▶ **Document passage**:

=-=-=

You are viewing a plain text version of this content. The canonical link for it is here.

Posted to user@uima.apache.org by Ben Morgan <be...@gmail.com> on 2010/12/07 23:18:44 UTC

SimpleServer configuration with Sofas

Hey folks,

I've got a problem with the UIMA SimpleServer[1][5] not being able to
correctly run an aggregate analysis engine[6]. The aggregate AE works as
expected however when I test it with the "UIMA CAS Visual Debugger", the
"UIMA Run AE" and the "UIMA Document Analyzer".

The analysis engine[2] is relatively simple (as of yet). It is composed
of the following components:

AE PDF Text Extractor[3]
:: gets a URL as the "initial view" and downloads
the file, extracts the text and puts it in a new
view by the name of "extractedText".
-> Input Sofa: urlString
-> Output Sofa: extractedText
AE Email Annotator[4]
:: simple annotator, just annotates email addresses.

When I run the aggregate analysis engine, it terminates before giving
any results with an error (taken from the Tomcat log file):

SEVERE: Exception occurred
org.apache.uima.analysis_engine.AnalysisEngineProcessException:
Annotator processing failed.
...
Caused by: org.apache.uima.cas.CASRuntimeException:
No sofaFS with name plainText found.
...

=-=-=

▶ **Rows**:
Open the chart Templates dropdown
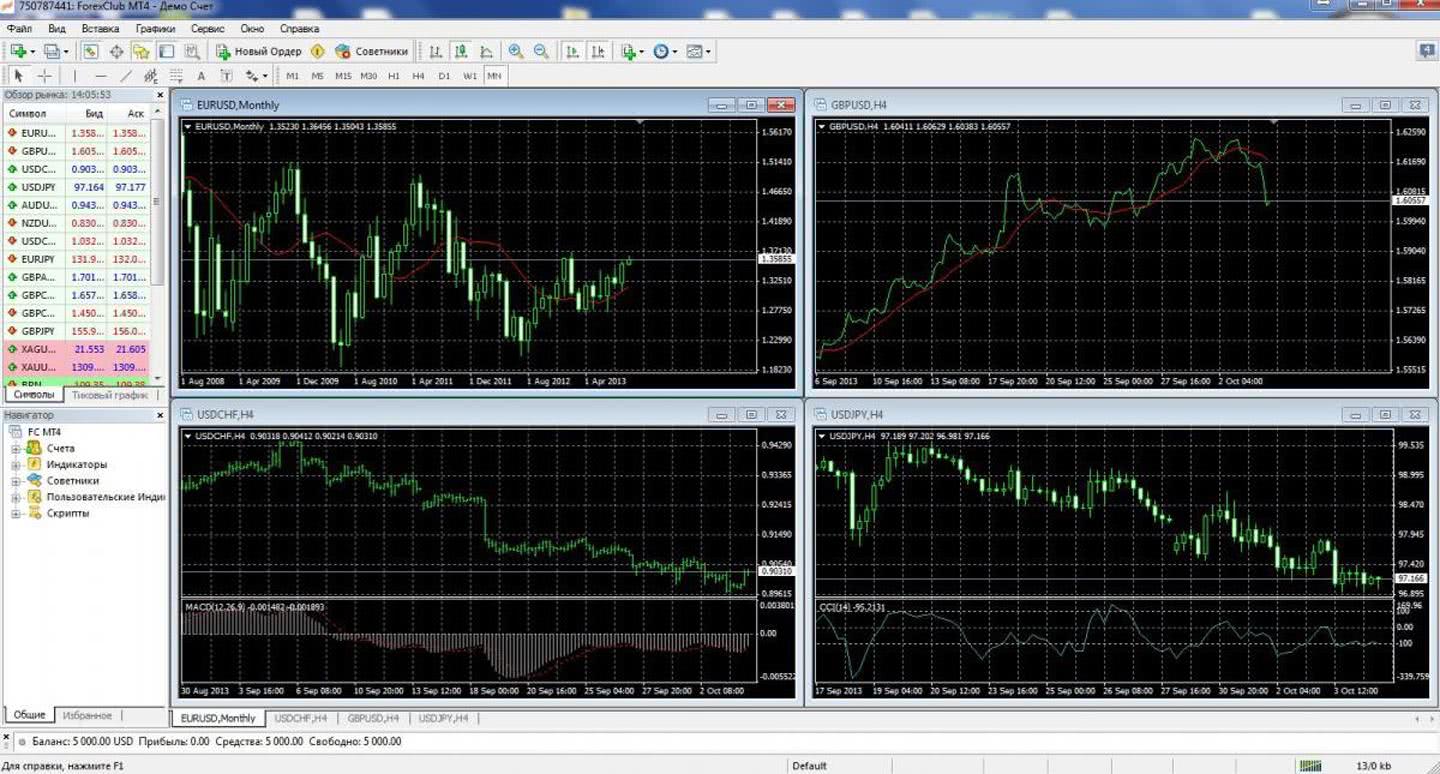(x=699, y=52)
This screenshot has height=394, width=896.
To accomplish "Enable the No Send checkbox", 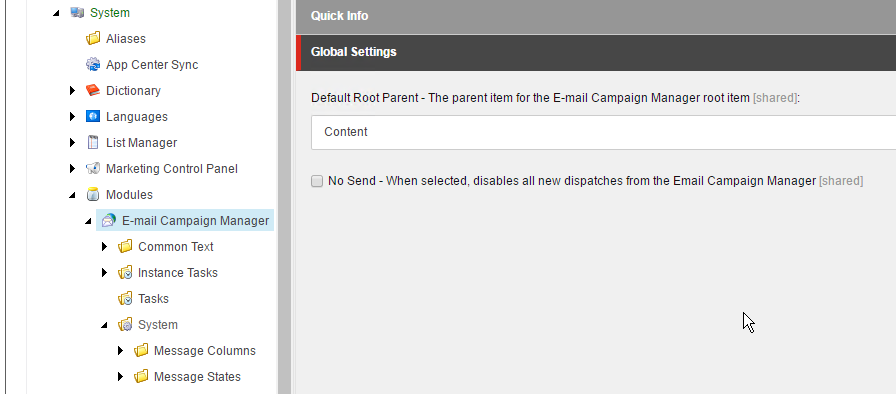I will pos(317,181).
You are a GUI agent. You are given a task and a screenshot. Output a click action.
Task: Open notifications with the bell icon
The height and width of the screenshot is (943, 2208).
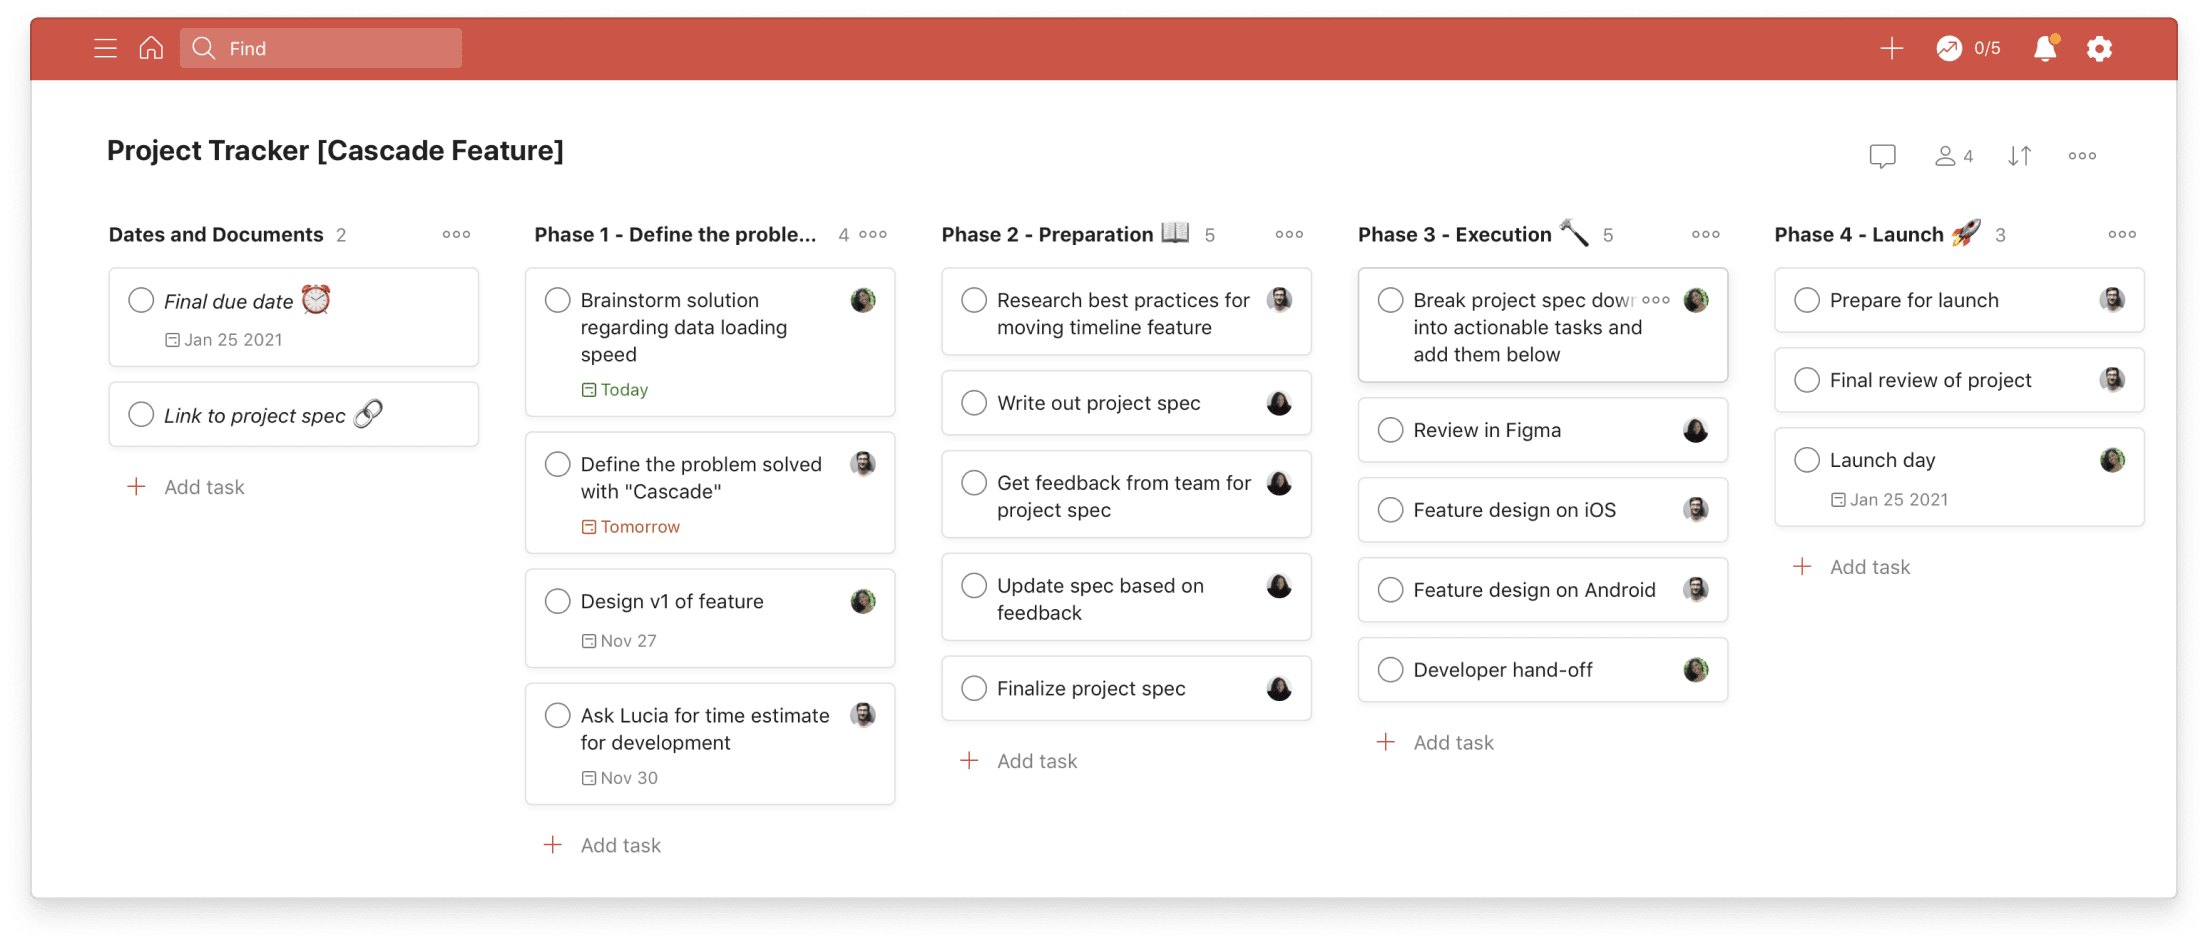click(x=2045, y=47)
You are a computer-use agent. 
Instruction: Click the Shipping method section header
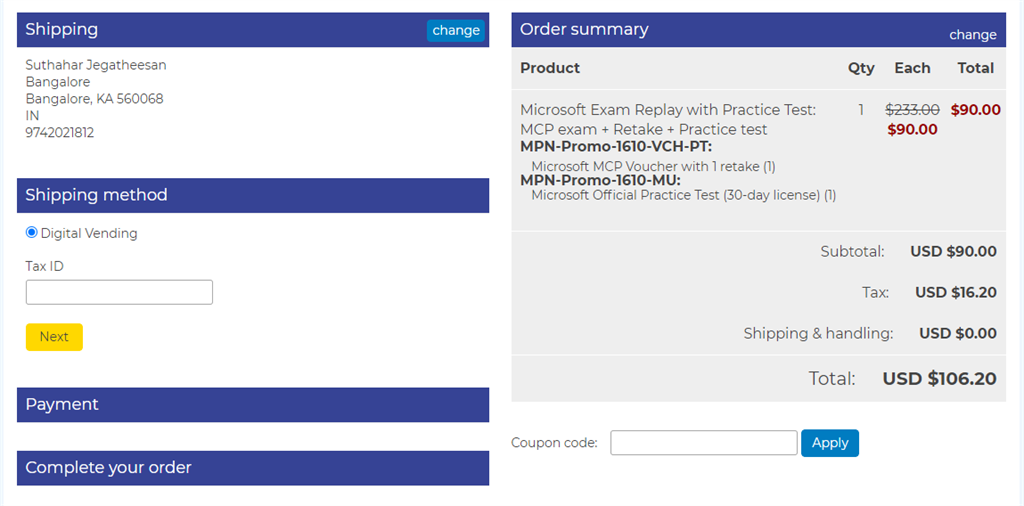click(x=253, y=195)
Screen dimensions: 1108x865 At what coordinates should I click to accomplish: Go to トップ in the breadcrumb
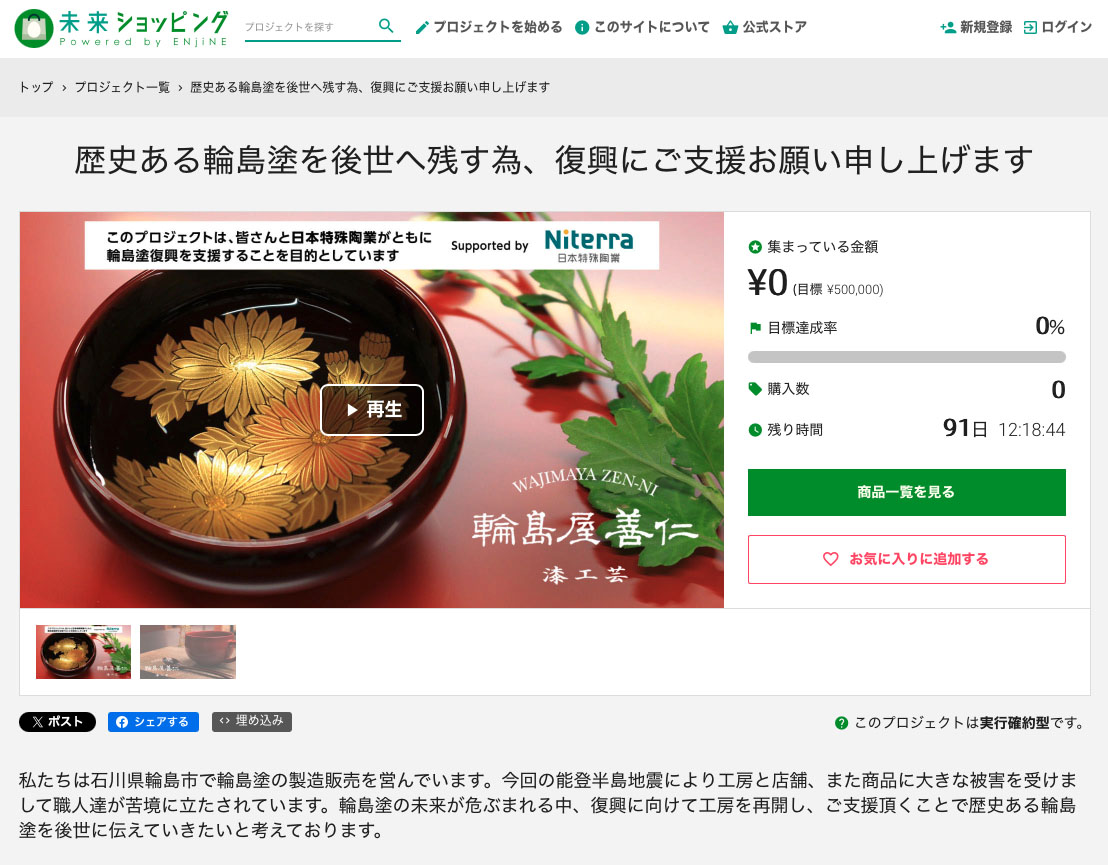click(x=36, y=87)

=-=-=

▶ **Problem description**: Write out, word for word, the part of the UIMA SimpleServer post that opens with the words containing "When I run the" and closes with "name plainText found.".

▶ **Solution for this exercise**:
When I run the aggregate analysis engine, it terminates before giving
any results with an error (taken from the Tomcat log file):

SEVERE: Exception occurred
org.apache.uima.analysis_engine.AnalysisEngineProcessException:
Annotator processing failed.
...
Caused by: org.apache.uima.cas.CASRuntimeException:
No sofaFS with name plainText found.